The Italians eBook

Luigi Barzini, Jr.
This eBook from the Gutenberg Project consists of approximately 449 pages of information about The Italians.

The Italians eBook

Luigi Barzini, Jr.
This eBook from the Gutenberg Project consists of approximately 449 pages of information about The Italians.

The marchesa’s carriage passes through Corellia at a foot’s pace.  The driver has no choice.  It is most difficult to drive at all—­the street is so narrow, and the door-steps of the houses jut out so into the narrow space.  The horses, too, hired at Lucca, twenty miles away, are tired, poor beasts, and reeking with the heat.  They can hardly keep their feet upon the rugged, slippery stones that pave the dirty alley.  As the marchesa passes slowly by, wan-faced women—­colored handkerchiefs gathered in folds upon their heads, knitting or spinning flax cut from the little field without upon the mountain-side—­put down the black, curly-headed urchins that cling to their laps—­rise from where they are resting on the door-step, and salute the marchesa with an awe-struck stare.  She, in no mood for condescension, answers them with a frown.  Why have these wan-faced mothers, with scarcely bread to eat, children between their knees?  Why has God given her none?  Again the impious thought rises within her which tempted her when standing before the marriage-bed in the nuptial chamber.  “God is my enemy.”  “He has smitten me with a curse.”  “Why have I no child?” “No child, nothing but her”—­and she flashes a savage glance at Enrica, who has sunk backward, covering her tear-stained face with a black veil, to avoid the peering eyes of the Corellia townsfolk—­“nothing but her.  Born to disgrace me.  Would she were dead!  Then all would end, and I should go down—­the last Guinigi—­to an honored grave.”

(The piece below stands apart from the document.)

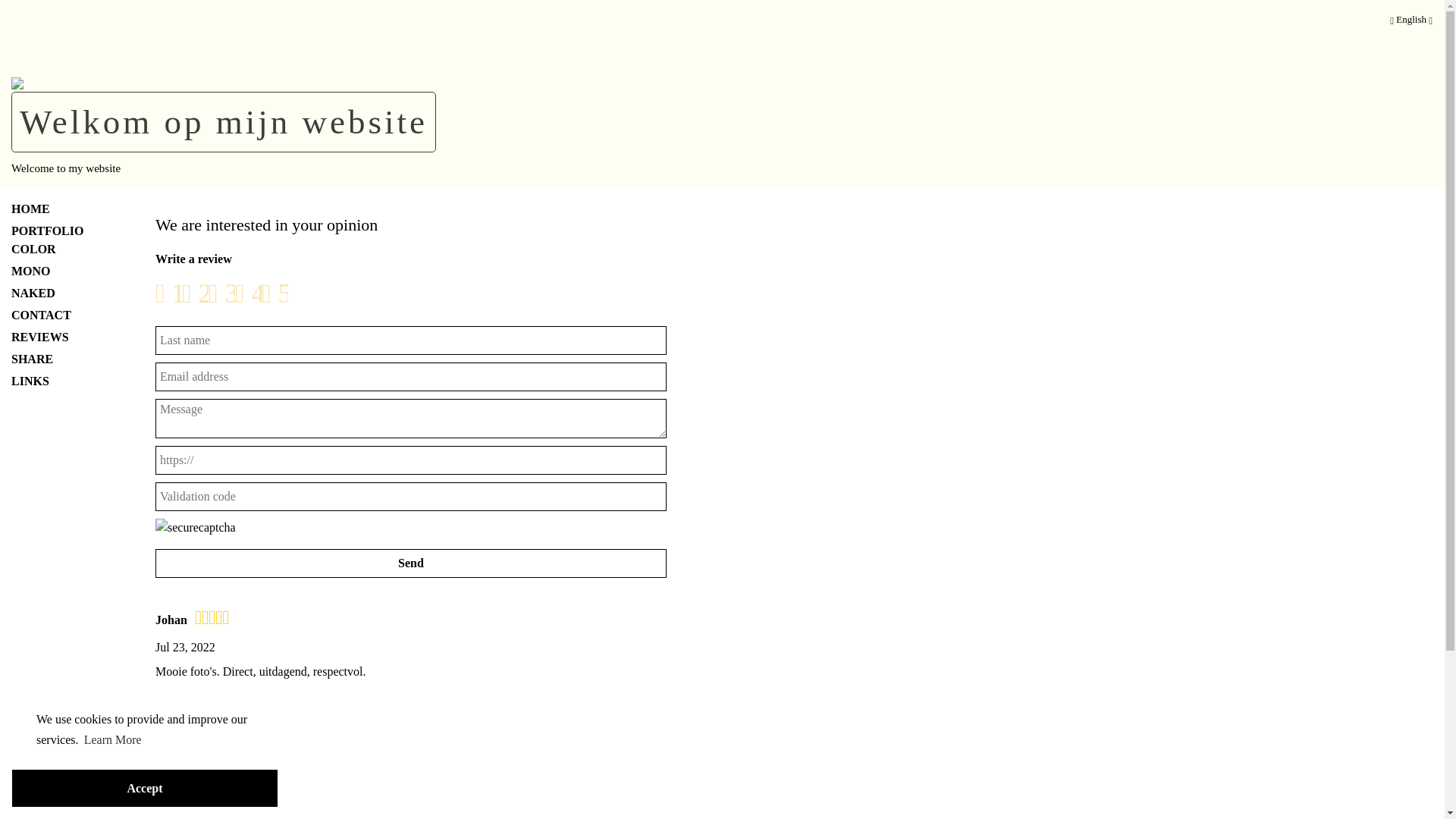 The height and width of the screenshot is (819, 1456). Describe the element at coordinates (145, 787) in the screenshot. I see `'Accept'` at that location.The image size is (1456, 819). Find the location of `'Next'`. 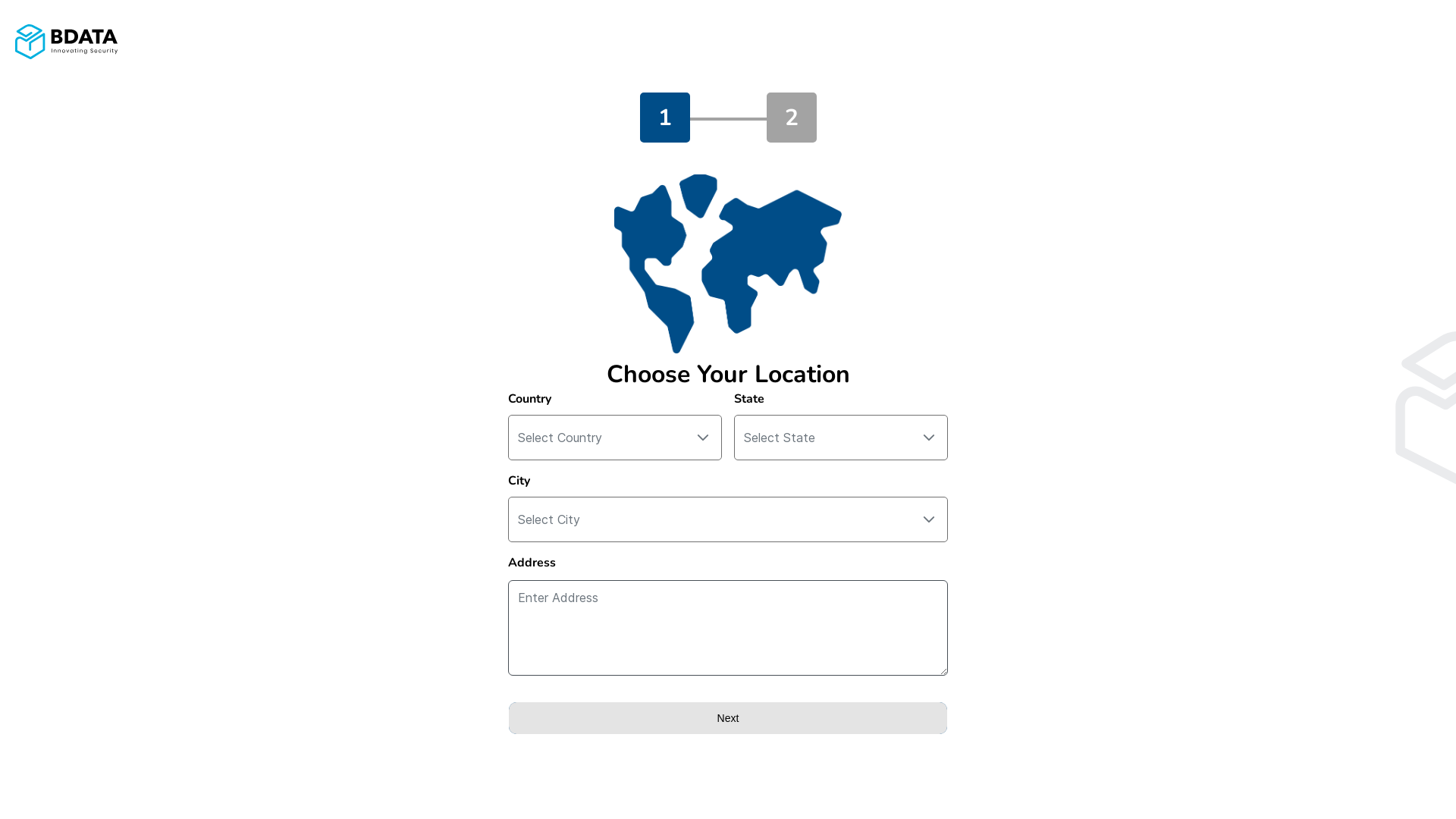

The sick, too, are sitting at the doorways as the marchesa passes by.  The mark of fever is on many an ashy cheek.  These sick have been carried from their beds to breathe such air as evening brings.  Air!  There is no air from heaven in these foul streets.  No sweet breath circulates; no summer scents of grasses and flowers reach the lonely town hung up so high.  The summer sun scorches.  The icy winds of winter, sweeping down from Alpine ridges, whistle round the walls.  Within are chilly, desolate hearths, on which no fire is kindled.  These sick, as the carriage passes, turn their weary eyes, and lift up their wasted hands in mute salutations to that dreaded mistress who is lord of all—­the great marchesa.  Will they not lie in the marchesa’s ground when their hour comes?  Alas! how soon—­their weakness tells them very soon!  Will they not be carried in an open bier up those long flights of steps—­all hers—­cut in the rocky sides of overlapping rocks, to the cemetery, darkly shaded by waving cypresses?  The ground is hers, the rocks, the steps, the stones, the very flowers that brown, skinny hands will sprinkle on their bier—­all hers.  From birth to bridal, and the marriage-bed (so fruitful to the poor), from bridal to death, all hers.  The land they live on, and the graves they fill, all—­but a shadow of her greatness!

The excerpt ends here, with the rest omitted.